Further, in ruling that the NEB can determine whether the Crown’s duty to consult has been adequately fulfilled, the Supreme Court declined to follow Standing Buffalo which would not have required evaluating whether the duty to consult was triggered or satisfied before granting a project approval unless the Crown was a party to the application (Chippewas at paras. 36 – 37; see also Clyde River at paras 37 and 39).
Project Approvals that Breach the Duty to Consult are not in the Public Interest
The Supreme Court held that a decision to authorize a project “cannot be in the public interest if the Crown’s duty to consult has not been met” (Clyde River at para. 40; Chippewas at para. 59).

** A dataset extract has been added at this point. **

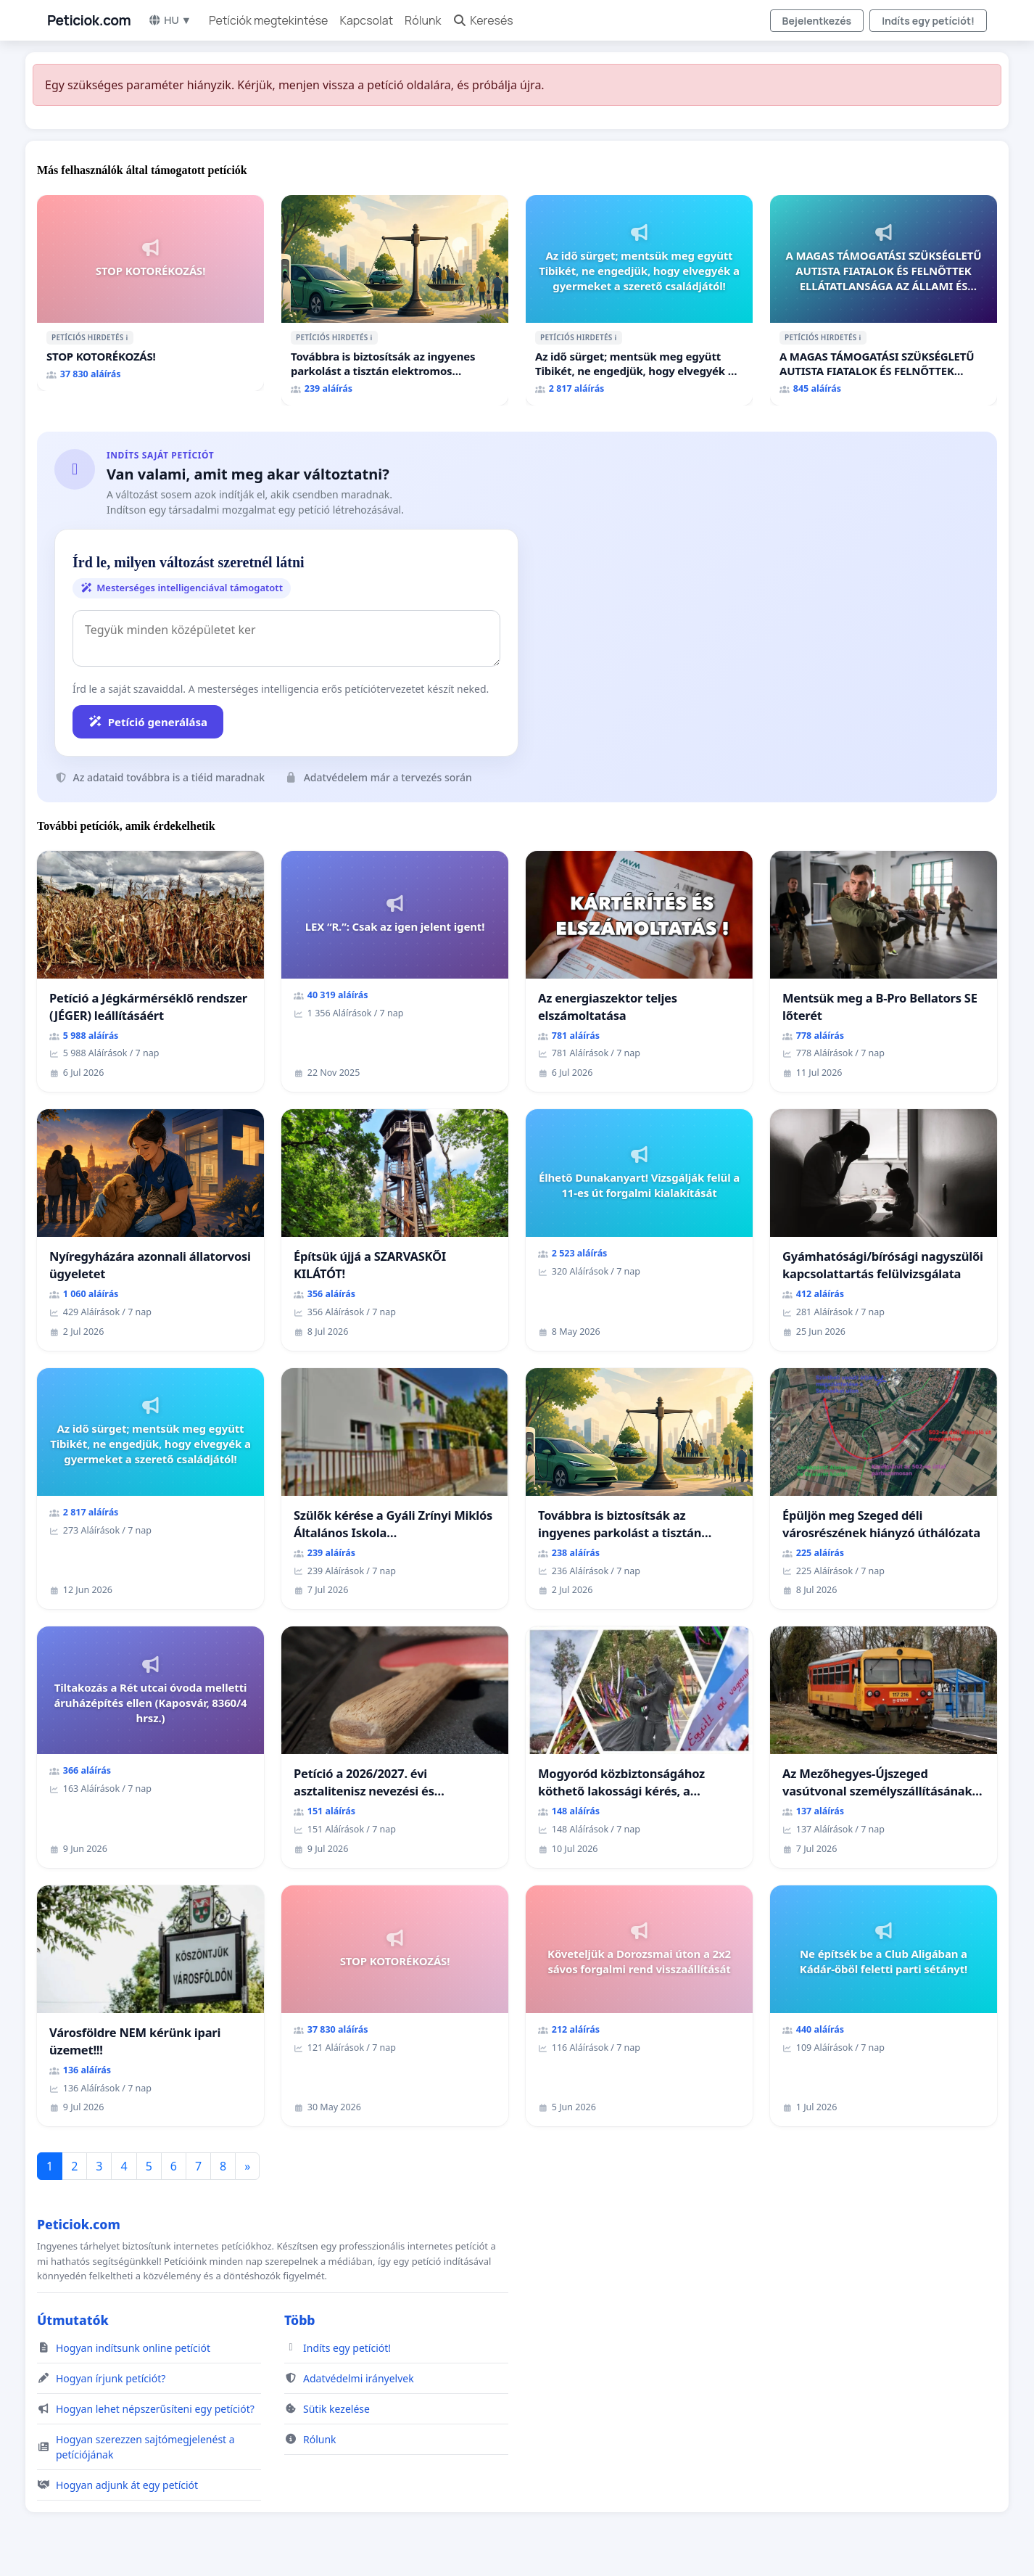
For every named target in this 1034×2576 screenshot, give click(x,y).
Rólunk (423, 20)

Furthermore, where the duty to consult remains unfulfilled, the final decisions on project approvals by regulatory agencies cannot proceed since – “[a] project authorization that breaches the constitutionally protected rights of Indigenous peoples cannot serve the public interest” (Clyde River at paras. 39 and 40). In making this ruling, the Court confirmed that the public interest and the duty to consult do not operate in conflict (Ibid. at para. 40).
In addition, in Clyde River, the Court said that “the duty to consult, being a constitutional imperative, gives rise to a special public interest that supersedes other concerns typically considered by tribunals tasked with assessing the public interest” (Ibid.). In Chippewas, the Supreme Court also confirmed Carrier Sekani, that the constitutional dimension of the duty to consult gives rise to a special public interest that surpasses economic concerns (Ibid. at para. 59). The purpose of accommodation is to balance these interests with a view toward reconciliation (Ibid. at paras. 59 and 60).

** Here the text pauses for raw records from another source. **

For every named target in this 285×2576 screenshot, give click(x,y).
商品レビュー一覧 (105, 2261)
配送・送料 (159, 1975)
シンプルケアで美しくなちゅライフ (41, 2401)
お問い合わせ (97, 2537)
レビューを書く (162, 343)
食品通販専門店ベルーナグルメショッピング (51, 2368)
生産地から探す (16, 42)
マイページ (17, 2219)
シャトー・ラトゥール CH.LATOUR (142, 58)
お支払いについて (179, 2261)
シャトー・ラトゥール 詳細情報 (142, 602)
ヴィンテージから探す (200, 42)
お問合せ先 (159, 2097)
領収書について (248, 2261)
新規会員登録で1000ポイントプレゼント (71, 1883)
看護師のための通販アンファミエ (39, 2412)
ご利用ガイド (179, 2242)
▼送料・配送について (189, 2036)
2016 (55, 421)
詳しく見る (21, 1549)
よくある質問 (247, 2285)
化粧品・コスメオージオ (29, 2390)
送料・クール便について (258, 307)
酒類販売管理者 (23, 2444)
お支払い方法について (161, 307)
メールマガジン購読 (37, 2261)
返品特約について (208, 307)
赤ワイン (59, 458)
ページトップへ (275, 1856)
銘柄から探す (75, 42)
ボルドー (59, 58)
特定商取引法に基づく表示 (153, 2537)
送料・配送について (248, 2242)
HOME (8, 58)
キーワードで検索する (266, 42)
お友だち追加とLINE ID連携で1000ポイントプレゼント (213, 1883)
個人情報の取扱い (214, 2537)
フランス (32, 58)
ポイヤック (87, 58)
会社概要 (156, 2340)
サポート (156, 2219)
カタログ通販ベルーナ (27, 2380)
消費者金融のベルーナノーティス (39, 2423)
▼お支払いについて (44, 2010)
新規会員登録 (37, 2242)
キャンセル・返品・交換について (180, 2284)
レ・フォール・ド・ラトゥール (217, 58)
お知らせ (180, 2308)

Reasons showing how Concerns were Considered and Addressed
When Indigenous groups have squarely raised concerns about Crown consultation with the NEB, the Court held that NEB must usually address those concerns in reasons, especially for projects requiring deep consultation (Clyde River at para. 41). While reasons won’t be required in every case, as what is required depends on the degree of consultation and the circumstances, where deep consultation is required, the honour of the Crown will usually require the NEB to explain how it considered and addressed the concerns of Indigenous people when the approval process triggers the duty to consult (Ibid. at para. 42). While this will not require a Haida-style analysis of assessing impacts in all circumstances – it will require that the NEB take the asserted Aboriginal and treaty rights into consideration and accommodate them, where appropriate (Chippewas at para. 63, emphasis added).
What happens next?
In the decade since the Supreme Court issued its decisions in Haida Nation and Mikisew Cree, meaningful consultation has been frustrated by boards and the Crown playing a version of “hot potato” with consultation, such that real consideration of impacts to indigenous rights has fallen through the cracks. These cases, along with last year’s Federal Court of Appeal decision striking down the approval of the Northern Gateway project, should make it clear to boards and the Crown that this practice, intentional or not, must change and that a greater level of transparency and candour is required. At the same time, the cases should bring conversations about indigenous rights more squarely into decision-making, as the Supreme Court has helpfully clarified that decision-makers need to look beyond the environment and to the people whose constitutionally protected rights are at stake in a decision.